Old Government BuildingsGovernment Buildings, completed in 1876, is a Category 1 listed building with Heritage New Zealand. It is built entirely of timber, and remains probably the world's largest timber office building. It features include two staircases, eight vaults, 143 rooms, 126 fireplaces, 22 chimneys, two hydraulic lifts, 64 toilets, eight verandas and seven porticos. Government ministers used the building during Parliament's recess until 1921. The Executive Council met in the building until 1948. The government decided to restore the building and work began in 1994 under the management of the Department of Conservation, which became the building's owner. The work cost $25 million and was completed early in 1996. The Law Faculty of Victoria University signed a 50-year tenancy that year.

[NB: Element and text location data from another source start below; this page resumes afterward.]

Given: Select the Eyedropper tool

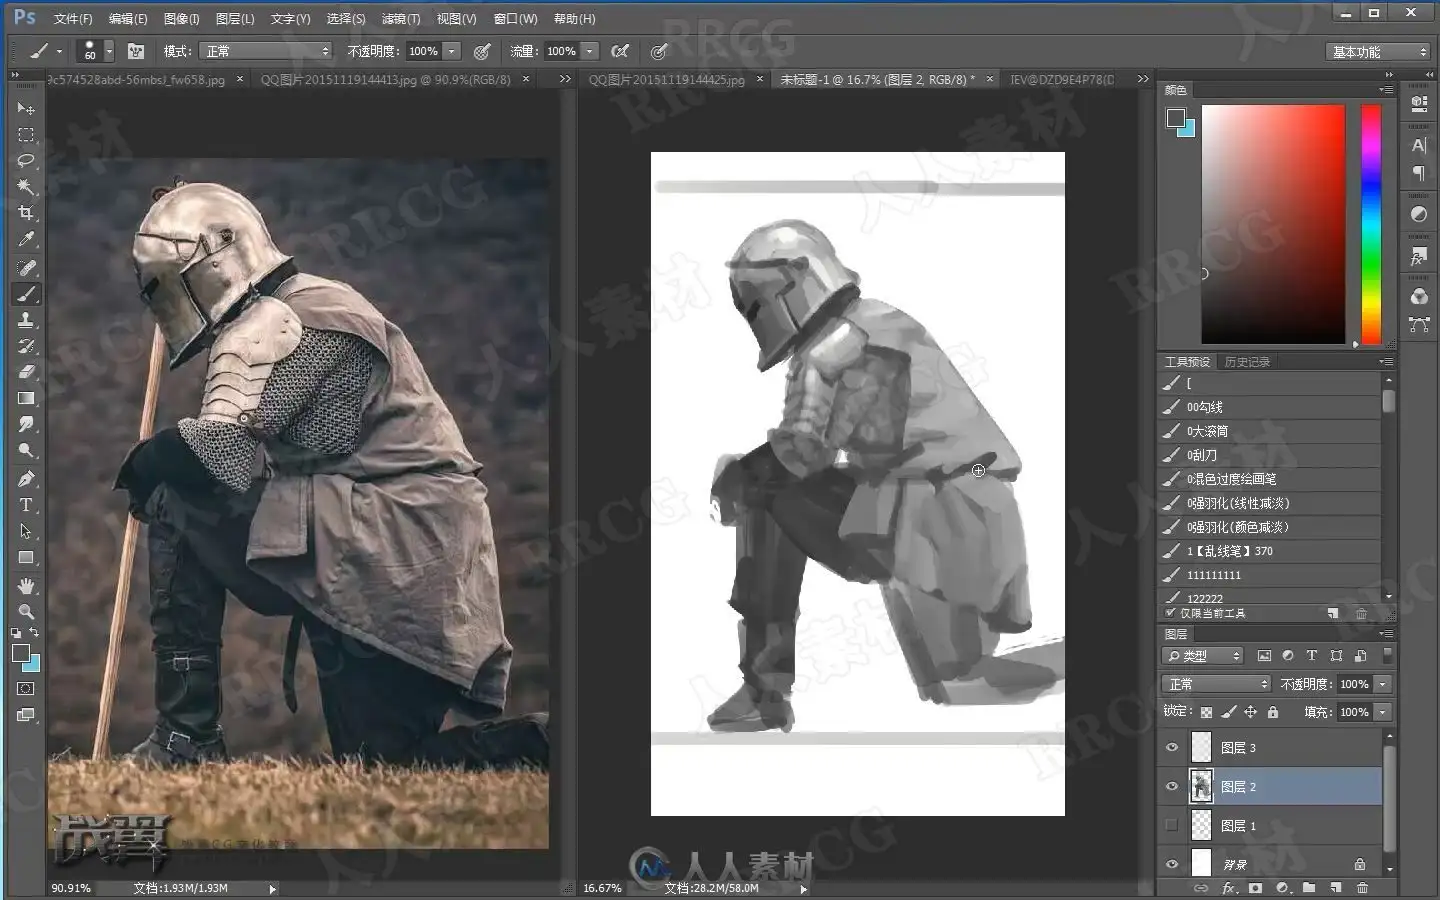Looking at the screenshot, I should click(26, 239).
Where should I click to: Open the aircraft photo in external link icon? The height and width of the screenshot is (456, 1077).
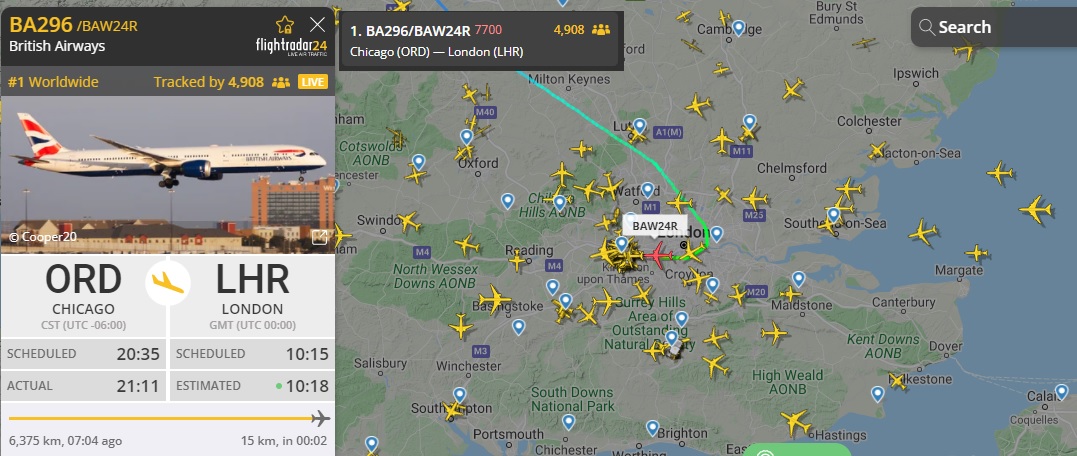pos(319,238)
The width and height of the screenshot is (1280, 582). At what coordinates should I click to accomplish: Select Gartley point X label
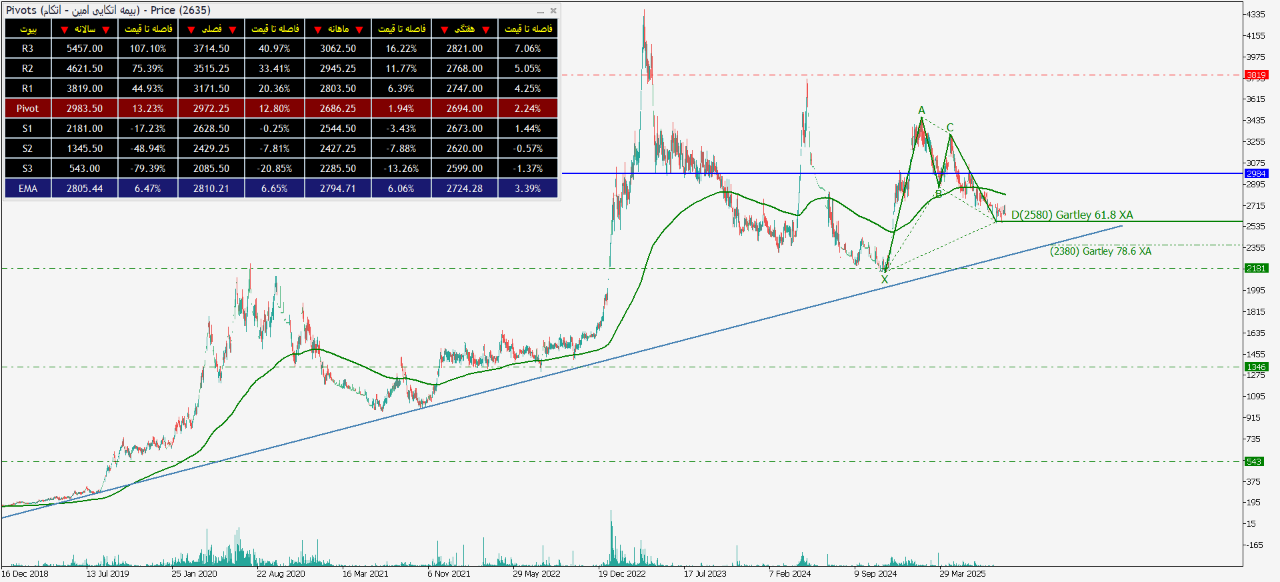(884, 280)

Turnbull HouseTurnbull House on Bowen Street is a three-storey brick building designed by William Turnbull as a private home for nationally significant collector and bibliophile Alexander Horsburgh Turnbull (1868-1918). It is Category 1 listed with Heritage New Zealand and it has historical, cultural and architectural significance as a rare example of a purpose-built home and library, with a mix of Scottish Baronial, Queen Anne and Medieval architecture. From 1918 the building housed the Alexander Turnbull Library for 55 years, a research library of international standing. Comprehensive restoration was undertaken in 1994 by DOC, including re-roofing and restoring architectural features that had been removed, along with ensuring the building is fire resistant. Deemed earthquake prone by the Wellington City Council in 2009, the building was closed in 2012 pending further strengthening work. Today Turnbull House remains an important part of the Government Centre Historic Area.